Sometimes the study of symbology can lead to statements that seem absurd. For example, in
The Penguin Dictionary of Symbols
, J. Chevalier and A. Gheerbrant state under the entry “Serpent” the following: “Lines have neither beginning nor end and, once they come alive, they become capable of depicting whatever you like or of changing into any shape.”
15
When focused on how pygmies depict snakes on the ground as a line, this statement has some stimulating meaning; taken literally, it is patently absurd. If lines had neither beginning nor end, we could never measure them, as we do constantly. Also, a line can never come alive; as a symbol it can take on life, provided that is what its creator intended or what a putative viewer might have perceived. Thus, the study of symbology must be grounded. The interpreter must strive to indwell the sphere of meaning in which an author created or crafted a meaningful symbol. Virtually none of the images studied so far and to be assessed now can be categorized as “art for art’s sake” or “mere decoration.”
16

Dreams

As we seek to discern the origin and meaning of serpent symbolism, it is imperative to add to a study of the physiological characteristics of snakes the importance of serpents in human dreams.

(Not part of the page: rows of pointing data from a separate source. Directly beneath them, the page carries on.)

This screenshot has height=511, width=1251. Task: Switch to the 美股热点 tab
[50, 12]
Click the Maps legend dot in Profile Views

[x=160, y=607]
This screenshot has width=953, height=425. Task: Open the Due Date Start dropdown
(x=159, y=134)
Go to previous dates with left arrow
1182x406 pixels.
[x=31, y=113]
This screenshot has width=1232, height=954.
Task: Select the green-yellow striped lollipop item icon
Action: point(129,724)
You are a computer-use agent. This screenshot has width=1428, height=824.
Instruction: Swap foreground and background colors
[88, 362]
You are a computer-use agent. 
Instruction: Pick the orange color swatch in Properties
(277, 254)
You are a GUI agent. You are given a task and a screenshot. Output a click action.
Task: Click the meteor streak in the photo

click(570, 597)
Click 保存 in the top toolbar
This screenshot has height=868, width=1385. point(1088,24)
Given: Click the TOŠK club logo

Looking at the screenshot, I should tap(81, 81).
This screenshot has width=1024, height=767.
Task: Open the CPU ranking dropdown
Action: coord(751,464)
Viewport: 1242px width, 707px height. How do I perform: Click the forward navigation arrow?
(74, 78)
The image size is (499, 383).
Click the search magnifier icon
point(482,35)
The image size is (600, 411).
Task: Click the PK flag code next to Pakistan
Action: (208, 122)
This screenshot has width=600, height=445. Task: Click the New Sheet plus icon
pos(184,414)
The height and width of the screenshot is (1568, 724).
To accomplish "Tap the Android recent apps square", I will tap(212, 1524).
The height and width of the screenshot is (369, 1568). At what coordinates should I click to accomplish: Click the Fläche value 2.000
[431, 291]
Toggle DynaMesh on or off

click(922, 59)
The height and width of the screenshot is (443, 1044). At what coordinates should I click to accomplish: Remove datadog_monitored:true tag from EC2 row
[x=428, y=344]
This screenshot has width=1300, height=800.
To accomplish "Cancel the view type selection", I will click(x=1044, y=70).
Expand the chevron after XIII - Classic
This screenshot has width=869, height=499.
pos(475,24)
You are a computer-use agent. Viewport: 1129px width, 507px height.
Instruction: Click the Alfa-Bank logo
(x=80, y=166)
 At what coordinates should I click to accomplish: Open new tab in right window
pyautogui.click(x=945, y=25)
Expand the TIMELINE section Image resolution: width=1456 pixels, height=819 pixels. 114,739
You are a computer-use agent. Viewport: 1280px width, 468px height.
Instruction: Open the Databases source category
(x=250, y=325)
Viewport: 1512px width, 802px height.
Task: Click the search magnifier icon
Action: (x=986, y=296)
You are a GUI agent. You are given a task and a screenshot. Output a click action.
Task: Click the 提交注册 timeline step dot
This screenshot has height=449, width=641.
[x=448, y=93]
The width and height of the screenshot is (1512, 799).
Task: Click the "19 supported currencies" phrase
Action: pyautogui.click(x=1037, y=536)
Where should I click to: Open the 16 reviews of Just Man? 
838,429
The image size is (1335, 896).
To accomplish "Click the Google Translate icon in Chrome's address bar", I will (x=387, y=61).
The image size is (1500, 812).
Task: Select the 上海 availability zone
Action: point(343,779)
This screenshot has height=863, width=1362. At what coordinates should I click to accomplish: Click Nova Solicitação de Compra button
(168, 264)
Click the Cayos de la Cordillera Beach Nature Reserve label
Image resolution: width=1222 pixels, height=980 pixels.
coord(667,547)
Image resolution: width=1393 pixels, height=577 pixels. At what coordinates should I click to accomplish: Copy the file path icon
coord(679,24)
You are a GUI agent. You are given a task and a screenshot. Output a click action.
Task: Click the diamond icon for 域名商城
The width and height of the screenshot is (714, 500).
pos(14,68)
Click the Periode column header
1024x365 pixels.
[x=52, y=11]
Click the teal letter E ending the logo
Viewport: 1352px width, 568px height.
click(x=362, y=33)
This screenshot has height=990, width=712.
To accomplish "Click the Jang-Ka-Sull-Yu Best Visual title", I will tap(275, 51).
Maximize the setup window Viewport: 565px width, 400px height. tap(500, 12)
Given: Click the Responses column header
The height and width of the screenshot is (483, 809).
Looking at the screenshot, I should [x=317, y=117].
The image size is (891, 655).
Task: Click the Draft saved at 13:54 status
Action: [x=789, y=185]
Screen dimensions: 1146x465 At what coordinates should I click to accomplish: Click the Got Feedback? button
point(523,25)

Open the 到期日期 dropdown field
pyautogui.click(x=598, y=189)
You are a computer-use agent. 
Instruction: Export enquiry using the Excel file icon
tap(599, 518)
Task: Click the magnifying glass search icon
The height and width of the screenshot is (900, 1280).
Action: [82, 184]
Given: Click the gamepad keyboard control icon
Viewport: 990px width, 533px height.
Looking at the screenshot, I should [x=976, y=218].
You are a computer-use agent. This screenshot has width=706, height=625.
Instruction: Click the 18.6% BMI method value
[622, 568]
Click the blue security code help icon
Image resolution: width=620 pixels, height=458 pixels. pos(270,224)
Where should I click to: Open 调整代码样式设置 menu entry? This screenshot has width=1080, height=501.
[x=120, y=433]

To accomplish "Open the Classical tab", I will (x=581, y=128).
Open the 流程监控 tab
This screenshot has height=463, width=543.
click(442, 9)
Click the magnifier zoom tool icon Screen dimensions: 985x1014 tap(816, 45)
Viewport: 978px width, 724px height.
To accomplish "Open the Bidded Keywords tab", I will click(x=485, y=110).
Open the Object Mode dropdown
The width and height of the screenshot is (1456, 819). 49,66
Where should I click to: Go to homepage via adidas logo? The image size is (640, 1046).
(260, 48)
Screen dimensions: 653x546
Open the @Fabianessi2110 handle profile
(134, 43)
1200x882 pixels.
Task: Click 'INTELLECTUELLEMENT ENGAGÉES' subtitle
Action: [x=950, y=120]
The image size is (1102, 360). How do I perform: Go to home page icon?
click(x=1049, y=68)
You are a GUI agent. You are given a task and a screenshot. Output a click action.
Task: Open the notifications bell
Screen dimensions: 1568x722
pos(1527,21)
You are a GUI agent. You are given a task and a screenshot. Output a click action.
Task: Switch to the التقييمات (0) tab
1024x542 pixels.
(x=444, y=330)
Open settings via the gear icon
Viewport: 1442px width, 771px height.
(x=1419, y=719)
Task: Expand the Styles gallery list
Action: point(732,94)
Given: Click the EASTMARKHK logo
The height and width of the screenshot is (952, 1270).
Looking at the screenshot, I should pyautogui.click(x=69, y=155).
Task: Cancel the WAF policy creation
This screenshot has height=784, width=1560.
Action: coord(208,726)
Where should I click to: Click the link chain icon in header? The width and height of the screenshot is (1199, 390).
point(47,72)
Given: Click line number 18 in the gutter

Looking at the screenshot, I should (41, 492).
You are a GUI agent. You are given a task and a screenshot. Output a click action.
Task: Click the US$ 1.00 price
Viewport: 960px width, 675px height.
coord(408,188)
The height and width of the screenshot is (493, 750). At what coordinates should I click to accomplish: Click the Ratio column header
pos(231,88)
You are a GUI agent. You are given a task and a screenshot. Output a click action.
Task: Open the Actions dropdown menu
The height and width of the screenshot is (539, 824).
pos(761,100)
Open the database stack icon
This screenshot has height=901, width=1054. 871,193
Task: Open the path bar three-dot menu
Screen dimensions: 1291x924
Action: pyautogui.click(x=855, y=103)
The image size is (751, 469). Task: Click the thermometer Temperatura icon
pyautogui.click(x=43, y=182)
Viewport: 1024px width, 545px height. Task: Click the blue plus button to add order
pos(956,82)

Human imagination and dreams help explain the often fantastic elements in ophidian iconography and symbology.

It is in dreams that many, perhaps most, of our symbols are fashioned. No one helped us to understand dreams as much as Carl Gustav Jung. In
Man and His Symbols
, which we cited at the beginning of this work, Jung rightly stressed that “the images and ideas” that appear in dreams “cannot possibly be explained solely in terms of memory” (p. 26). Jung correctly observed: “Elements often occur in a dream that are not individual and that cannot be derived from the dreamer’s personal experience” (pp. 56#x2013;57). These archaic remnants, to use Jung’s word, appear to be primordial and inherited by all humans, regardless of place or time.

I can agree with Jung that dreams, like the one by the eight-year-old,
17
which depict the primordial evilness of a serpent, are not easily attributable to memory.
18
I must beg to differ with him, however, when he explains them too cavalierly as “sudden pictorial ‘revelations’ from the unconscious,”
19
which “cannot be derived from the dreamer’s personal experience.”
20
Are dreams nothing less than the “aboriginal, innate, and inherited shapes of the human mind”?